Canada wants to keep federal data within national borders

Wed 3 Aug 2016

Canada has released its latest federal cloud adoption strategy, now available for public comment, which includes policy concerning the storing of sensitive government information on Canadian citizens within national borders.

The newly-published Government of Canada Cloud Adoption Strategy requires that only data which the government has categorised as ‘unclassified’, or harmless to national and personal security, will be allowed outside of the country. This information will still be subject to strict encryption rules.

The new strategy, which has been in development over the last year, stipulates that all personal data stored by the government on Canadian citizens, such as social insurance numbers and critical federal information, must be stored in Canada-based data centres in order to retain ‘sovereign control’.

According to the proposal document, the Canadian government’s national IT department has already started buying cloud capacity, capable of processing ‘unclassified’ data. By 2017, it is expected that Shared Services Canada will have purchased even greater cloud capacity for handling ‘sensitive’ information, but not for data marked as ‘secret’ or ‘top secret’.

The new guidelines come after two years of federal discussions in Canada about driving cloud adoption, cutting data centre costs and optimising IT infrastructure. The consultations have involved participants from over 60 industry organisations.

The strategy aims to allow government bodies to only pay for the cloud capacity they require.

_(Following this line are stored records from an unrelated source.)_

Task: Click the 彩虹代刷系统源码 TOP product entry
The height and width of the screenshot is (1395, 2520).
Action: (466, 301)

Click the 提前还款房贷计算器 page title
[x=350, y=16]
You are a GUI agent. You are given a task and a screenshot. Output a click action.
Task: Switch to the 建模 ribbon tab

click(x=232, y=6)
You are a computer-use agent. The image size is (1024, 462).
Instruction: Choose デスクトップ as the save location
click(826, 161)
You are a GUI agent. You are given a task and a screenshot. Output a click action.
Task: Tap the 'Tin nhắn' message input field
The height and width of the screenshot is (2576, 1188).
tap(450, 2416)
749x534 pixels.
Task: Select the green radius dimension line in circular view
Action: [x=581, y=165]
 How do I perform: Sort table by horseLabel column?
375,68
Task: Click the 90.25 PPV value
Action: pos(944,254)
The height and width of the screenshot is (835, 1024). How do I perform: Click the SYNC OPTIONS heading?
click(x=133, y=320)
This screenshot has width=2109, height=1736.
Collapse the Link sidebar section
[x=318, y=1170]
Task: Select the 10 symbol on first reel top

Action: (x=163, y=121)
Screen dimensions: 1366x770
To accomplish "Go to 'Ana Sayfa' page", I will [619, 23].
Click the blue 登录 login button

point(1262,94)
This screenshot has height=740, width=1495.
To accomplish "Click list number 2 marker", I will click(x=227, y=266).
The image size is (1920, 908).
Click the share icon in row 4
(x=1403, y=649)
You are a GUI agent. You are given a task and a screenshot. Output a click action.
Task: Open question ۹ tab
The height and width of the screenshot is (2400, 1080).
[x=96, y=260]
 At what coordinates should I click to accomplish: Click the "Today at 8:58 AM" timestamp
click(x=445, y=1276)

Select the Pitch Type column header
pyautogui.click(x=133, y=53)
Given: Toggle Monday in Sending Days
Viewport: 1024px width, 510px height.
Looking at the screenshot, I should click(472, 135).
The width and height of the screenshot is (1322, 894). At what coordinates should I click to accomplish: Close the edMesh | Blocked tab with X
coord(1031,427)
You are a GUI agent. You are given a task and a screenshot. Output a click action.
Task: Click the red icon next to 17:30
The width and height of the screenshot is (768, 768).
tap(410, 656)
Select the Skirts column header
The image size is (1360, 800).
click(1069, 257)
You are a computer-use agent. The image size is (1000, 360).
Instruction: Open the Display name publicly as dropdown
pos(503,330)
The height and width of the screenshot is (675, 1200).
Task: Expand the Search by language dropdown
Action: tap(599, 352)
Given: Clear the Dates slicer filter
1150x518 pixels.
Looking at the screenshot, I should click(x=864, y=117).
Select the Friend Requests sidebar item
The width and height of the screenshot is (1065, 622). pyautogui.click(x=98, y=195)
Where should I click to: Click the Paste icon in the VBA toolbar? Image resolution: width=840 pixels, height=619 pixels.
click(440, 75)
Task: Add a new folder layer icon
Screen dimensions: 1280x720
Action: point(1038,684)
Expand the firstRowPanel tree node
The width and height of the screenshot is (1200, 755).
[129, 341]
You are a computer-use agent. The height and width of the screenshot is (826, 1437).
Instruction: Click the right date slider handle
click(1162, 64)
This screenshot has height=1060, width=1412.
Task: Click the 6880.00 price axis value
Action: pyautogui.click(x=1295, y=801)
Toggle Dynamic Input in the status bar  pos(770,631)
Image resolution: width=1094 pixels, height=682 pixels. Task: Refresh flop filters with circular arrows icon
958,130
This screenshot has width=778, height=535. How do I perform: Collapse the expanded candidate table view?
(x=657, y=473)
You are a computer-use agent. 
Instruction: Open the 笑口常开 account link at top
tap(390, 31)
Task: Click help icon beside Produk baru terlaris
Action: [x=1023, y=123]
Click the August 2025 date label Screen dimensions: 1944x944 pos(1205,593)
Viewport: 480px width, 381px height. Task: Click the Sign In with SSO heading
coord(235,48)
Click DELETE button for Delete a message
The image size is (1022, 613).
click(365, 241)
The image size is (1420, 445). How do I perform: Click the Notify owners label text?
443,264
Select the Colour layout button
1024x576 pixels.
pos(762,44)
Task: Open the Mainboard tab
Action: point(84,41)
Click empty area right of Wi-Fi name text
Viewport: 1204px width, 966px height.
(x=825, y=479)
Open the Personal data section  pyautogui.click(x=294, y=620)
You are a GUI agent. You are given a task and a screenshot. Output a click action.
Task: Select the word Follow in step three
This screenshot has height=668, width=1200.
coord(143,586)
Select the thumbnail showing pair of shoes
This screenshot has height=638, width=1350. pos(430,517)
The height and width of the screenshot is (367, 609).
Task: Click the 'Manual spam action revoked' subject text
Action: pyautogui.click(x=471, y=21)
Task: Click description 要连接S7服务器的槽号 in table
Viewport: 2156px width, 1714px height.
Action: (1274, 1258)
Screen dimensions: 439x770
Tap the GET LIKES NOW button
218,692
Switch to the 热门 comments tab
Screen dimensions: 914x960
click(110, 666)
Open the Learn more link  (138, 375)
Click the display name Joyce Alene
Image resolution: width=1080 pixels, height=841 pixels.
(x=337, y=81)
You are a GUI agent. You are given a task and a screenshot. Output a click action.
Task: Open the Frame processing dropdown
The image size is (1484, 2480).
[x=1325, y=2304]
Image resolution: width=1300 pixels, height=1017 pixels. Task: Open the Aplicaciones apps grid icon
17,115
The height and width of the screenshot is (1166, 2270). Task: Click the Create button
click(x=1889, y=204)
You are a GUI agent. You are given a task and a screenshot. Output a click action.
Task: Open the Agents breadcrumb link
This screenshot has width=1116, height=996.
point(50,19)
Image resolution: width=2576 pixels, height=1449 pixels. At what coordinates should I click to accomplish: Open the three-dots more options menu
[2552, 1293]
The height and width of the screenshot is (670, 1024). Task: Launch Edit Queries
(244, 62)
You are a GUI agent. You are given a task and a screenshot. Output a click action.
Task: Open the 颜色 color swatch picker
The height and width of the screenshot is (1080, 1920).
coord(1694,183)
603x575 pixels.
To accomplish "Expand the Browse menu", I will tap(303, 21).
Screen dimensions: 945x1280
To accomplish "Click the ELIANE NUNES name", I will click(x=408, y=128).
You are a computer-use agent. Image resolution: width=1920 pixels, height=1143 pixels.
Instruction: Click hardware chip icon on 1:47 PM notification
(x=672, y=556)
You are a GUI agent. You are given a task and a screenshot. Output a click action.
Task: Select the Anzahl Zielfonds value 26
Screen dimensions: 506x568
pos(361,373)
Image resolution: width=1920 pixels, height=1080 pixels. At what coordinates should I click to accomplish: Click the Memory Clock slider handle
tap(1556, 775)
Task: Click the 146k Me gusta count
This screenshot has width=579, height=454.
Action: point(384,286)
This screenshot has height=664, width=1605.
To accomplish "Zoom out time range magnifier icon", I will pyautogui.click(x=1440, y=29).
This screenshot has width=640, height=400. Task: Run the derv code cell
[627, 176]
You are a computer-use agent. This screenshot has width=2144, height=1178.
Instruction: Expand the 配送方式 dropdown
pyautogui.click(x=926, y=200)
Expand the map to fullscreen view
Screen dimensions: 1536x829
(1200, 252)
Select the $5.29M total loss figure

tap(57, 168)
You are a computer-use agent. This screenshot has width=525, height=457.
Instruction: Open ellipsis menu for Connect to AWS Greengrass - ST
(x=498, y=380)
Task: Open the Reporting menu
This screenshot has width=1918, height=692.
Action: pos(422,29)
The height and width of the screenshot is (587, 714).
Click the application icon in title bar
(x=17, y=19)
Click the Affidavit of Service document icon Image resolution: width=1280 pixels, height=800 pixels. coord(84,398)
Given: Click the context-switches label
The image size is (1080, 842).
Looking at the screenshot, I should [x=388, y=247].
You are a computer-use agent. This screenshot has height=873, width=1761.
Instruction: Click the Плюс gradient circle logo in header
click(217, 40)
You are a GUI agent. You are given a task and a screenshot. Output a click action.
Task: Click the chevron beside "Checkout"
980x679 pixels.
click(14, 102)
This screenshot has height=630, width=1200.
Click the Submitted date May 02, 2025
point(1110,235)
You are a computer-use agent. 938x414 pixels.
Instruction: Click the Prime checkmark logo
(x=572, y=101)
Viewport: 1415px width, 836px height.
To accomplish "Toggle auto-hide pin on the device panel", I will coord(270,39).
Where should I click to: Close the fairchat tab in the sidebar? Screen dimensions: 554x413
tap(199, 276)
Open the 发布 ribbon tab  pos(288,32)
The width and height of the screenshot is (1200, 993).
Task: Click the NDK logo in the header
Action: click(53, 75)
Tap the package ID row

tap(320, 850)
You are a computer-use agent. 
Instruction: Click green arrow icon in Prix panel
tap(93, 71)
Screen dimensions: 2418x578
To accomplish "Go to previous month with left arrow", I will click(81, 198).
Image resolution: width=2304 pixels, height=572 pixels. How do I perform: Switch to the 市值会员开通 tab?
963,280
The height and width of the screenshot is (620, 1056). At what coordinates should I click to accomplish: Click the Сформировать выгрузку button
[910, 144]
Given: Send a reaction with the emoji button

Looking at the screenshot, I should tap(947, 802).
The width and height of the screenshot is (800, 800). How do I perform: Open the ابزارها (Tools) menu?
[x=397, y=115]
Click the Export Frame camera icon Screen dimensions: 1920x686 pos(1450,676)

This management will be the responsibility of the individual departments and organisations, which will choose the ‘right cloud’ strategy for their specific business context. This could utilise secure public clouds, private clouds, and/or the government’s existing systems.

‘The Government of Canada’s (GC) IT landscape reflects the past five decades of IT evolution, comprising tailored solutions, commercially acquired solutions, legacy solutions and much more. Given such diversity, a one-cloud-fits-all solution will not serve all needs,’ the document notes. ‘Instead, the GC will adopt a right cloud strategy that will enable CIOs to have a number of cloud- and non-cloud deployment models to choose from.’

The proposal argues that the ability to match solutions to a particular business operation, and the variety of IT solutions to be made available, will ensure a wider migration to the cloud across the Canadian public sector.